Die Energiebranche gehört zu den größten Wirtschaftsbereichen Deutschlands. Doch Wirtschaftskrise und zunehmender Preiskampf machen auch den Energieversorgern zu schaffen. Besonders die „Großen“ der Branche haben mit der zunehmenden Wechselbereitschaft ihrer Kunden zu kämpfen. Neue Ansätze sind daher gefragt, um sich von anderen Anbietern abzuheben und Kunden langfristig zu binden.
Die Liberalisierung des Energiemarkts forderte eine neue konsequente Ausrichtung der Leistungen auf die Bedürfnisse der Nachfrager. Versorger wurden zu Dienstleistern und Abnehmer zu Kunden. So sind Verbraucher heute nicht mehr von regionalen Anbietern abhängig und können selbst entscheiden, von wem sie ihre Energie beziehen. Auch ein Wechsel ist leichter möglich.

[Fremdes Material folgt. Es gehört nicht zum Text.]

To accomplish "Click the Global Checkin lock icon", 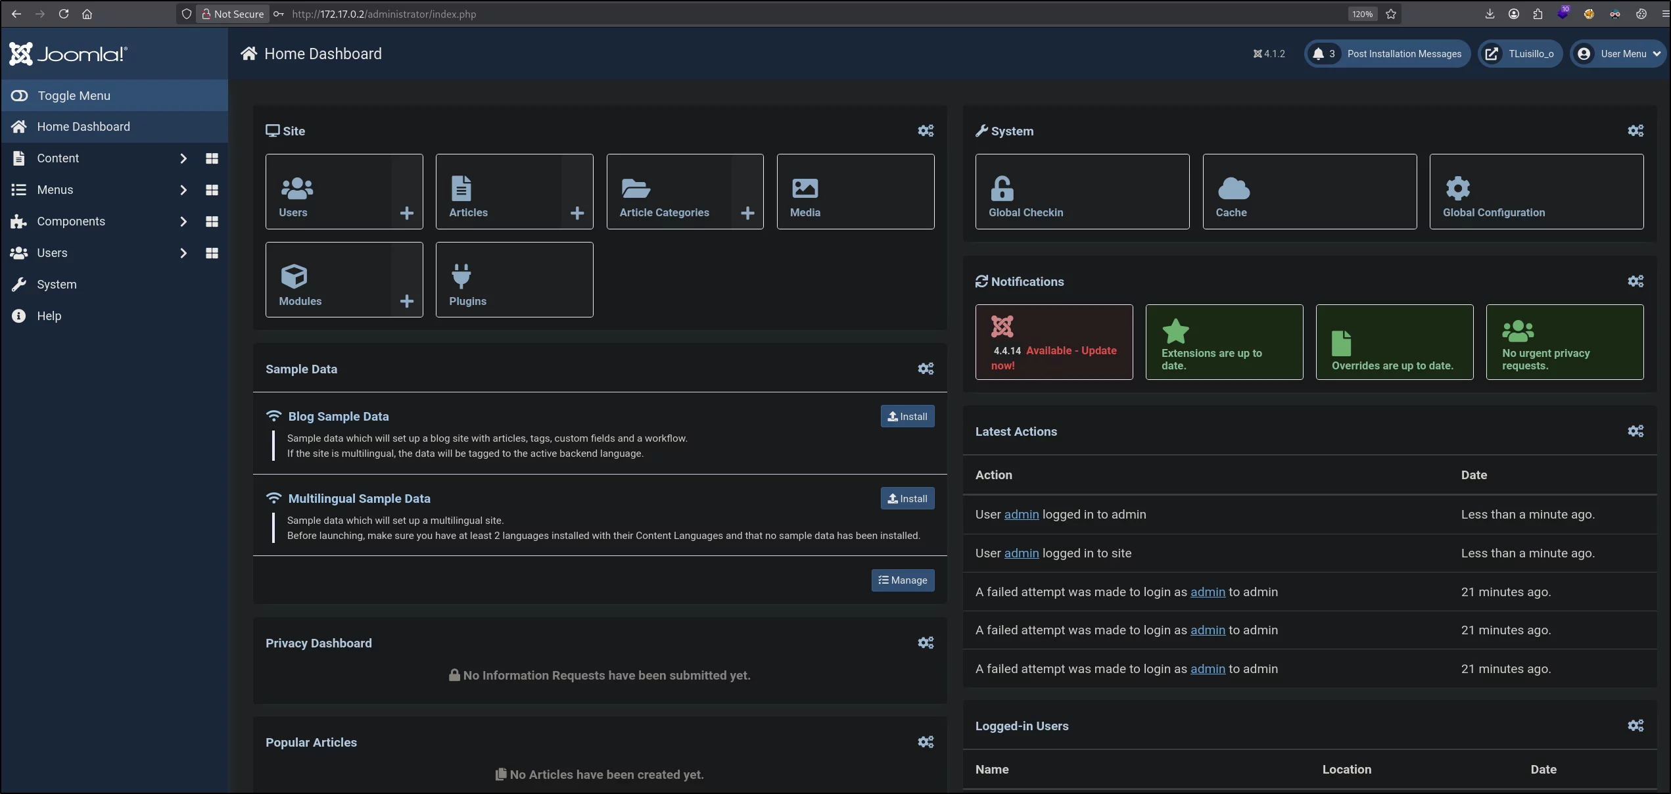I will pos(1002,189).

Laut einer aktuellen Studie von TNS Infratest ist es für beinahe die Hälfte aller Befragten unwichtig, von welchem Anbieter sie ihre Energie beziehen. Der Grund für das geringe Involvement liegt in der Standardisierung und Immaterialität der Energieversorgung und der damit einhergehenden Anonymität. Dies macht es für die Unternehmen besonders schwierig, Kunden langfristig zu binden. Mit Wechselprämien und Slogans wie „Wechseln bringt Watt!“ versucht die Konkurrenz die Kunden zum Anbieterwechsel zu motivieren. Insbesondere günstigere Anbieter profitieren von der erhöhten Wechselbereitschaft der Kunden.
Immer mehr Energieversorger nutzen infolgedessen eine Mehrmarkenstrategie, um verschiedene Kundensegmente zu erreichen. So tritt beispielsweise die EnBW AG außerhalb ihres Heimatmarkts Baden-Württemberg mit der Tochtermarke Yello auf und richtet sich mit der Marke NaturEnergie an ökologisch orientierte Kunden. Gerade in Zeiten globaler Erwärmung wird vermehrt auf ein „grünes“ Marketing gesetzt, um das Involvement der Kunden zu steigern.

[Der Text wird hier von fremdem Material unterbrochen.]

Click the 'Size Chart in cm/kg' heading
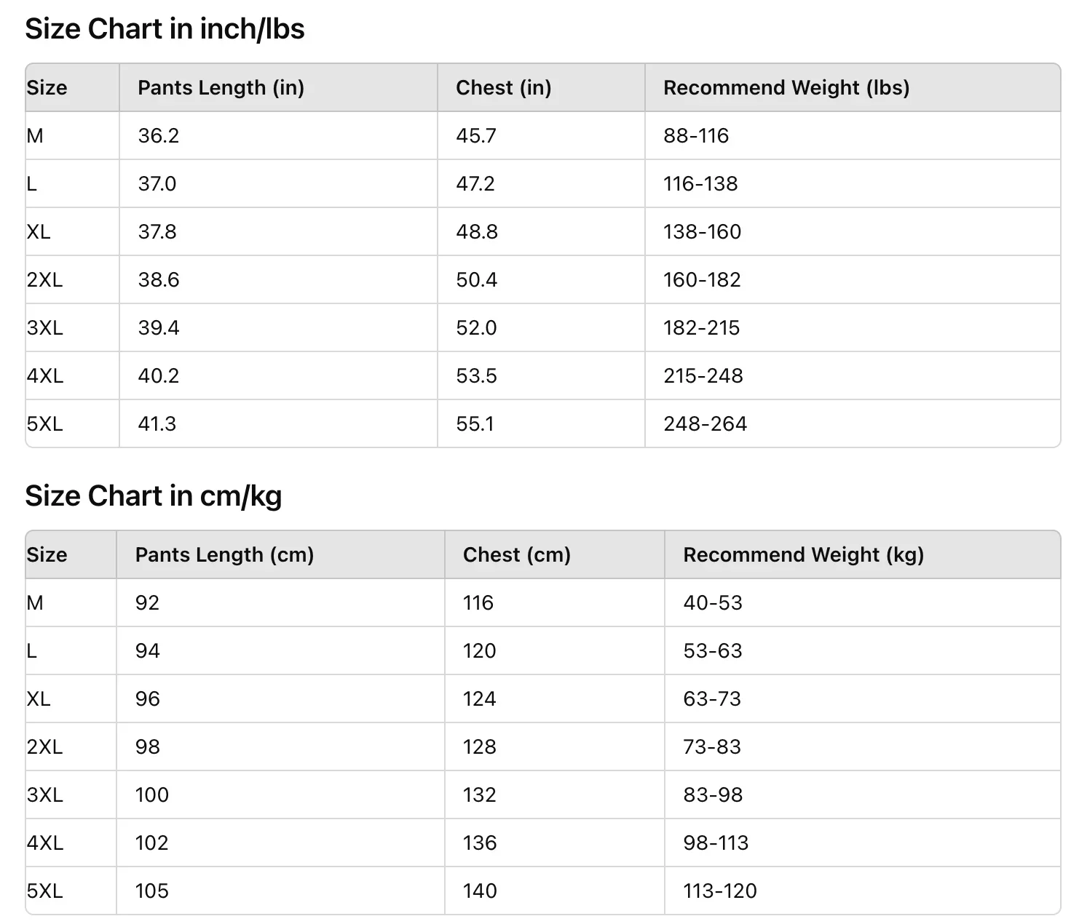Viewport: 1079px width, 924px height. [x=153, y=496]
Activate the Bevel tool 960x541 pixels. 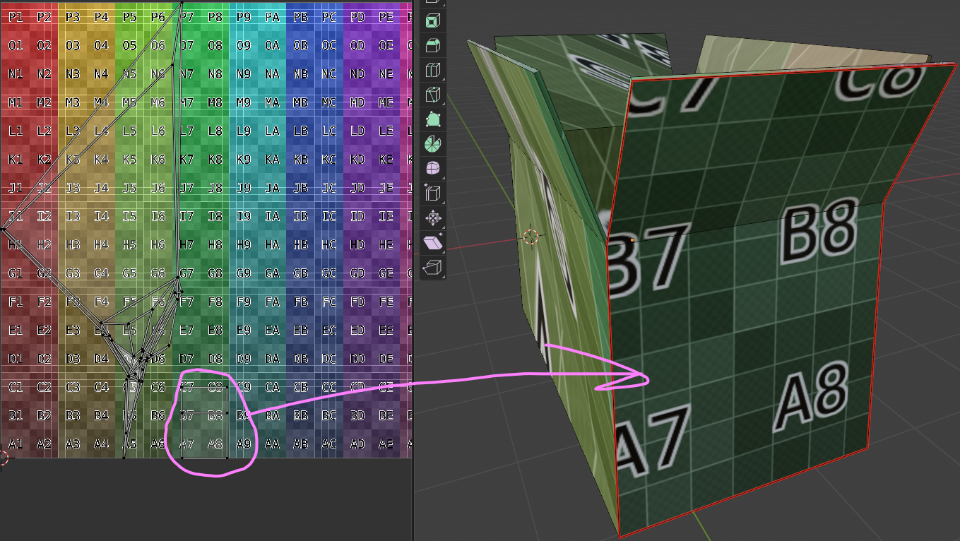(432, 46)
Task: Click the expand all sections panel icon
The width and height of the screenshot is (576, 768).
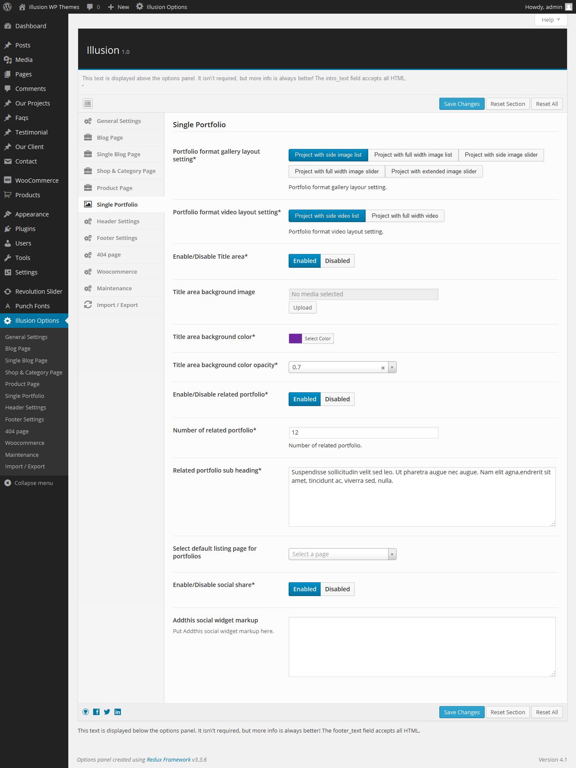Action: (88, 103)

Darüber hinaus gewinnen zusätzliche Attribute und Dienstleistungen an Bedeutung, die die Anbieter an ihre Angebote knüpfen. Neben fassbaren Qualitätsmerkmalen wie Spannungsstabilität und niedrigen Stromausfallquoten bieten die meisten Energieversorger mittlerweile persönliche Beratung und Information im Internet, beispielsweise in Form von Online-Kundenportalen, an. Immer mehr Verbraucher wollen ihren Teil zur effizienten Energienutzung beitragen und finden auf solchen Kundenportalen viele hilfreiche Tipps zum Energiesparen und andere Möglichkeiten, ihren Energieverbrauch zu kontrollieren.

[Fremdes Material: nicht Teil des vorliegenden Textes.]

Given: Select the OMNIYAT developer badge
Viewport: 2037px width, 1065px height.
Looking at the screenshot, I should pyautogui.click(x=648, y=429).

Auch Medien wie YouTube, Facebook, Twitter & Co. bergen großes Potential zur interaktiven Kommunikation mit den Nachfragern. Allerdings ist es wichtig, dabei glaubwürdig zu bleiben, sonst kann der Schuss nach hinten losgehen, wie kürzlich RWE erfahren musste: Ein in YouTube eingestellter Imagefilm der RWE AG, der einen Windräder pflanzenden grünen Riesen zeigt, wurde von Greenpeace mit den tatsächlichen Zahlen zu den Investitionen des Konzerns in erneuerbare Energien unterlegt, und der umweltfreundliche Klimaretter so kurzerhand in einen Umweltzerstörer verwandelt.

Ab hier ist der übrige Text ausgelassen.